If the Al Qassam Brigades, the armed wing of Hamas, were correct in their local televised announcement Sunday night that they took an Israeli soldier prisoner, Israel may face a situation similar to the abduction of Israeli soldier Gilad Shalit in 2006. He was held for five years and only released, at last, in exchange for more than 1,000 Palestinian prisoners.
Yet, with Hamas unwilling to provide any proof of life to support the claim, Al Qassam not giving interviews, it's unclear if the war actually has taken another turn or if this is all part of the complex but indecisive combat on the psychological battlefield.
Soon after the announcement by the Qassam Brigades, Israeli officials started to cast doubt on the abduction story. The Qassam spokesman had named the soldier as Shaul Aron and showed his ID papers. But there was no picture of the soldier himself, leading to speculation that he had been killed, not captured. Israel’s ambassador to the United Nations rejected the abduction claim outright, but the Israeli military released a statement Tuesday saying one body from an attack that killed seven soldiers in an armored vehicle on Sunday had not been recovered, then the IDF announced that Sgt. Oron Shaul is now officially classified as "missing."

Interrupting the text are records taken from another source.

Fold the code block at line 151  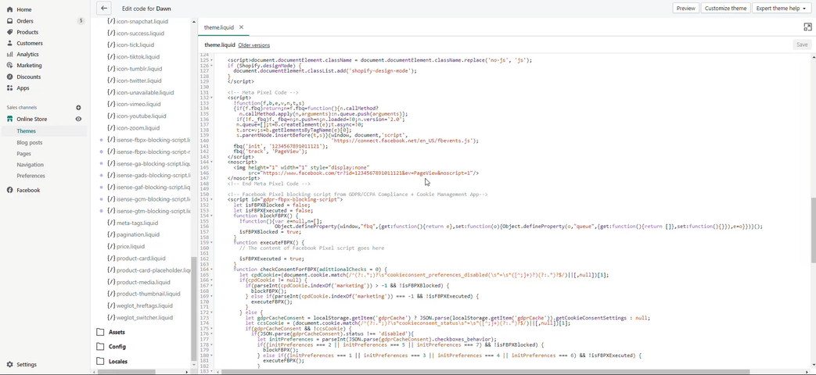tap(212, 200)
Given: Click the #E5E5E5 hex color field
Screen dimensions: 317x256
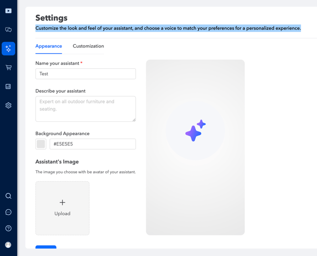Looking at the screenshot, I should point(93,144).
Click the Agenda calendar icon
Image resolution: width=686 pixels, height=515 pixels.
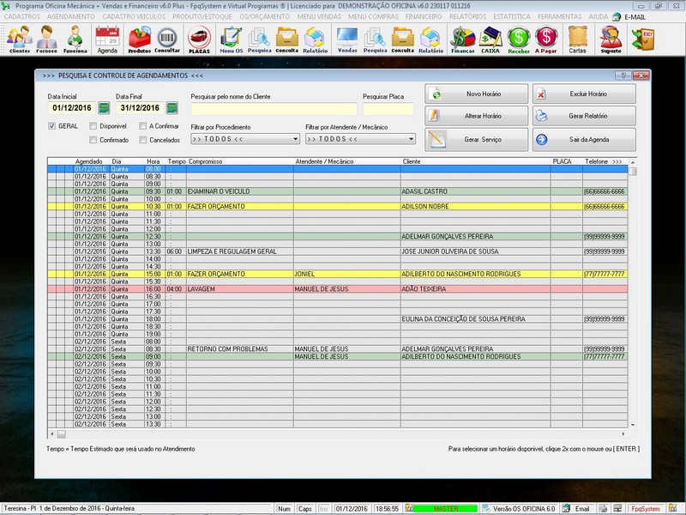pyautogui.click(x=107, y=39)
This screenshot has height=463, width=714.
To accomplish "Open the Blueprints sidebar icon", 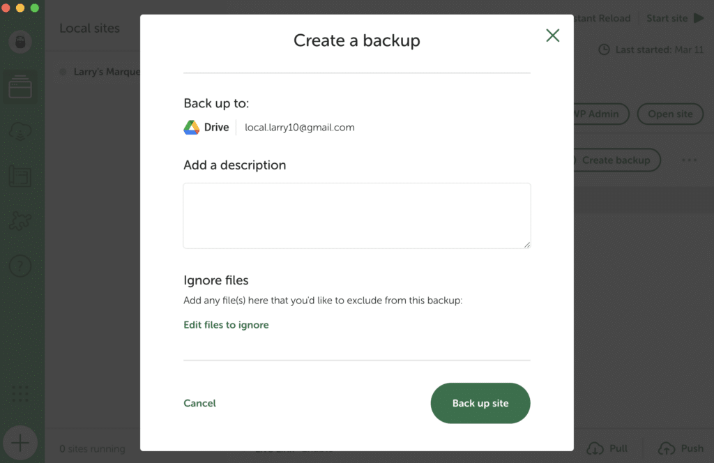I will [20, 176].
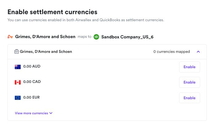This screenshot has width=217, height=129.
Task: Expand currencies using the down chevron
Action: pos(51,113)
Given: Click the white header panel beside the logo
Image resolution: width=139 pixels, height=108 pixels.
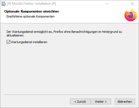Looking at the screenshot, I should pyautogui.click(x=89, y=15).
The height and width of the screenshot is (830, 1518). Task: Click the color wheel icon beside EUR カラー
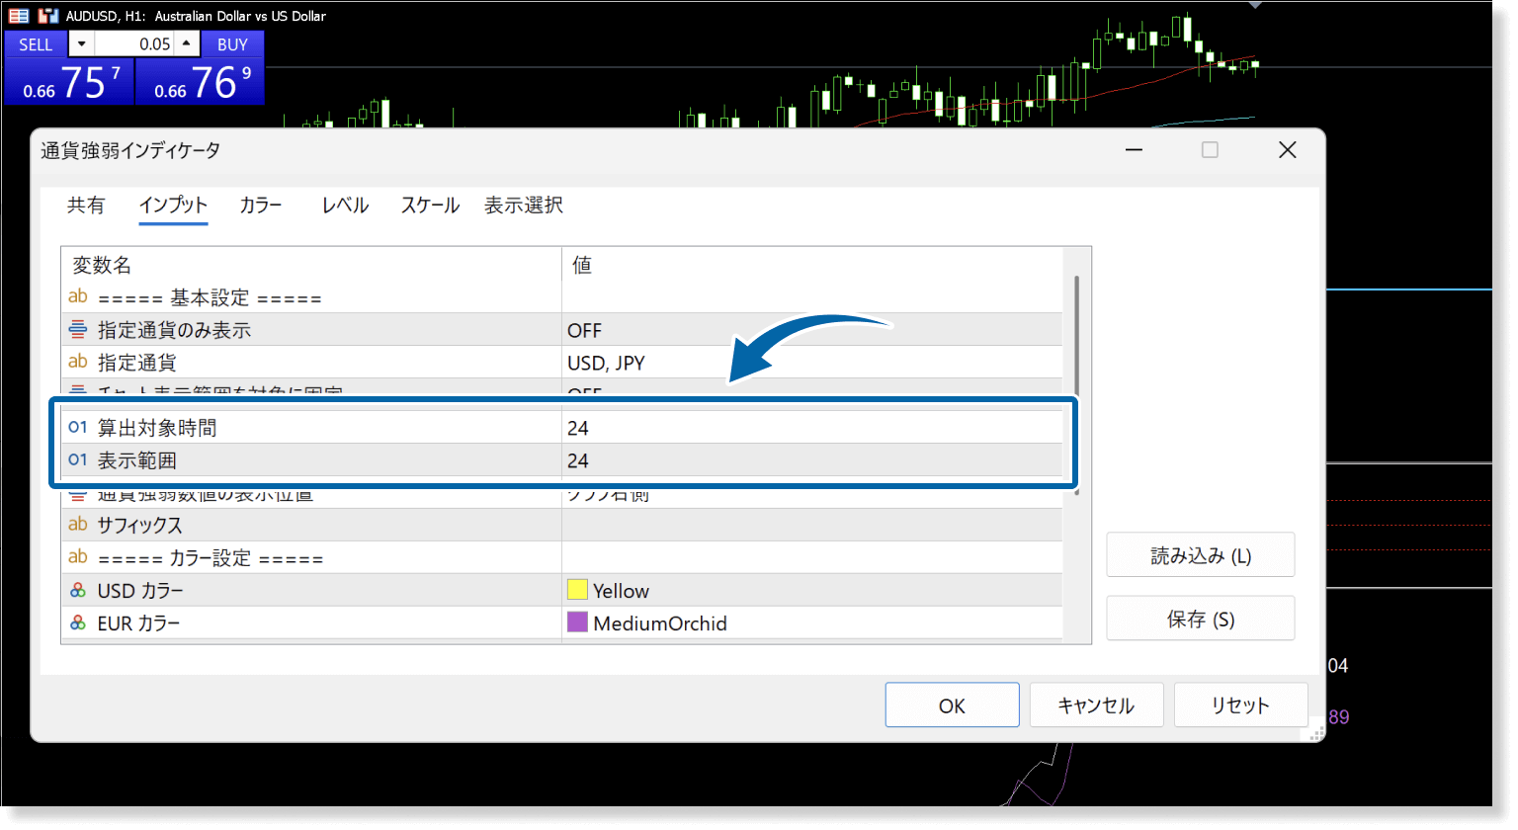click(78, 623)
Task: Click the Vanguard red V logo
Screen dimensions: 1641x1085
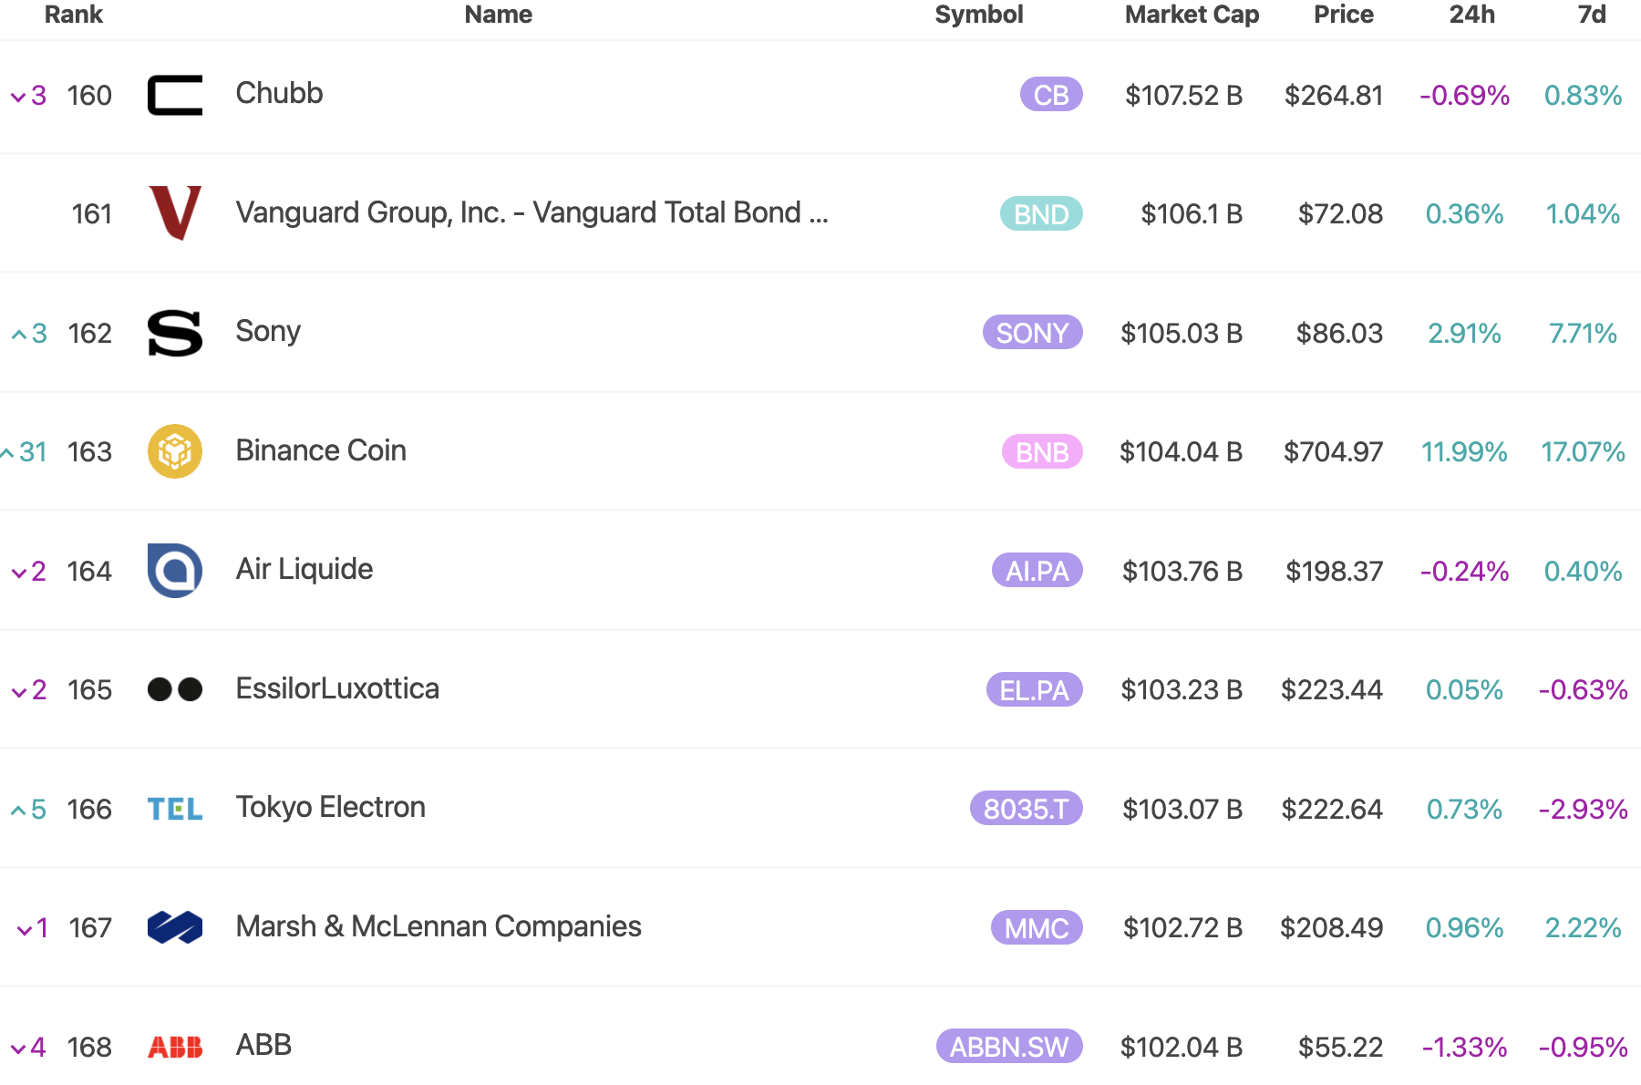Action: [x=175, y=213]
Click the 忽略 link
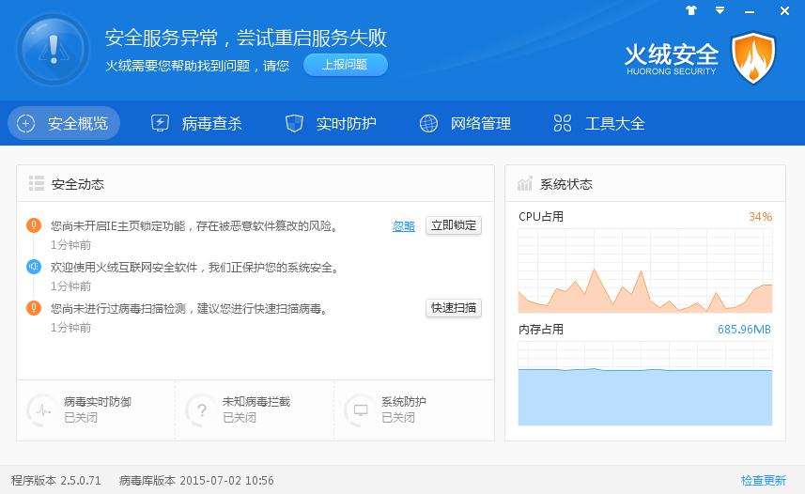The width and height of the screenshot is (805, 494). point(404,226)
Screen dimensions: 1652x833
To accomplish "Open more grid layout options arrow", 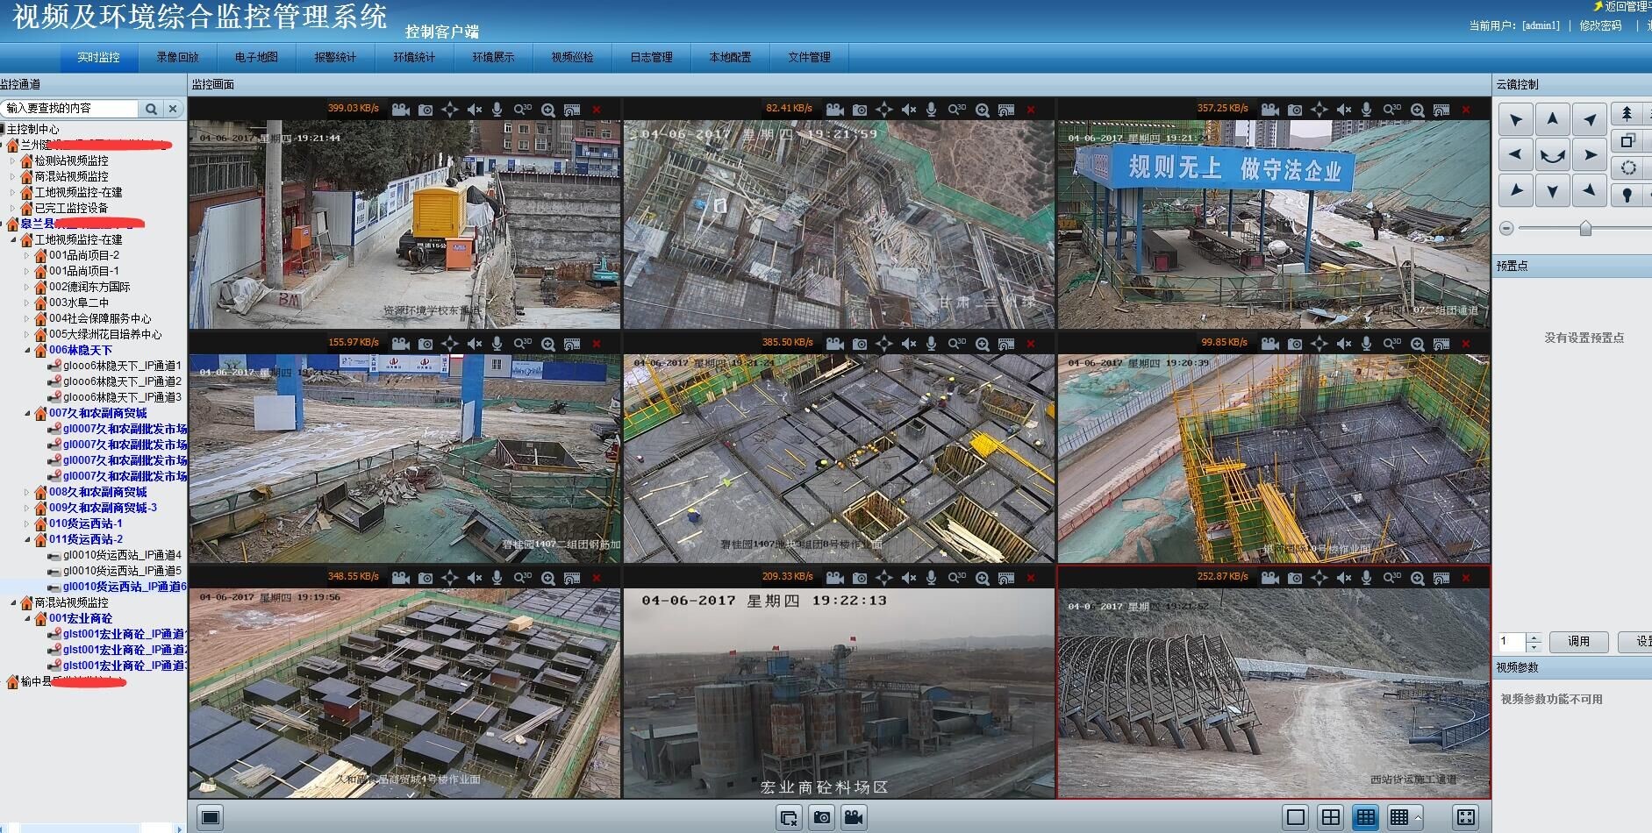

“No one knows any details, but this is the right of the resistance to capture this soldier to release the 5,000 prisoners in Israeli jails,” contends Ehab al Hussain, the deputy information minister for Hamas. But with no proof that a captive has been taken, that “right” is purely rhetorical.
The prisoner issue touches every Palestinian family, since at one time or another one-third of Palestinian men go through Israeli jails, according to the Palestinian prisoner rights group Adameer. At the same time, Israelis are hugely sensitive about the security of their soldiers, seen simultaneously as national symbols of strength and as the nation’s kids.
Israel’s desire to see the return of its soldiers is so strong that if the Army’s statement is true, that does not rule out a prisoner exchange for the body. In May 2008, Hezbollah secured the release of five Lebanese prisoners from Israel in exchange for the bodies of two Israeli soldiers killed in Lebanon. The deal included the release of Samir Kuntar, involved in an attack in Israel that killed a father and daughter.
Hamas, which is dwindling in popularity, completely isolated in the region and facing growing animosity inside Gaza before the war, needs to demonstrate that its resistance strategy is effective in ending Gaza’s blockade and pushing back the occupation.
The announcement of the capture was greeted in Gaza as a rare moment for celebration between the shell blasts. Mosques around Gaza City erupted with calls of “God is Great” following the Al Qassam declaration. For the first time in this war, the sounds of rifle file were celebratory rather than a part of combat.
Traumatized and war-weary Gazans see extracting a price from Israel for its military campaign, which has killed more than 560 Palestinians thus far, many of them women and children, as the only way out of the cycle of siege and incursion that has been going on since 2008. The Palestinian fighters, for their part, have killed at least 26 members of the Israeli military, which is twice as many as in the last major Gaza incursion in 2009 and the highest toll since Israel’s war against Hezbollah in Lebanon in 2006.
For 19-year-old Doha Hammad, lying in a hospital bed with shrapnel in her legs from an Israeli shell blast, fighting on is the only option. She was wounded while sitting in her family’s living room in Beit Lahia, and she said she is desperate to see the war end—but not at any cost.
“I want to see the borders open, freedom, electricity and water,” said the university student, wincing in pain and trying not to disturb the IV taped to her hand. “Only the resistance fights for us,” she added, noting that the international community, despite the money it has given and the platitudes it mouths, has been unable to change Palestinian conditions for the better.
Less than a mile away from Hammad’s hospital bed is the front, where shells rain down and pockets of Palestinian fighters respond to the approaching Israeli army with machine-gun fire from abandoned buildings.
Hamas, more popular for its commitment to armed struggle against occupation than for its oppressive Islamic politics, campaigns for Palestinian hearts and minds by showing its determination to keep on fighting regardless of the cost.
The fierce opposition encountered in Gaza by the Israel Defense Forces since their ground offensive began last Wednesday has shocked the Israeli commanders. But if Hamas can’t back up its claim to have an Israeli soldier in custody, it could damage confidence in its militant strategy.
If a soldier has been taken, the pressure will be on Israel, and Hamas’ argument that armed struggle gets more for Palestinians than negotiations will be further strengthened, at least in the minds of those lying in hospital who dream of freedom and see armed struggle as the only way out.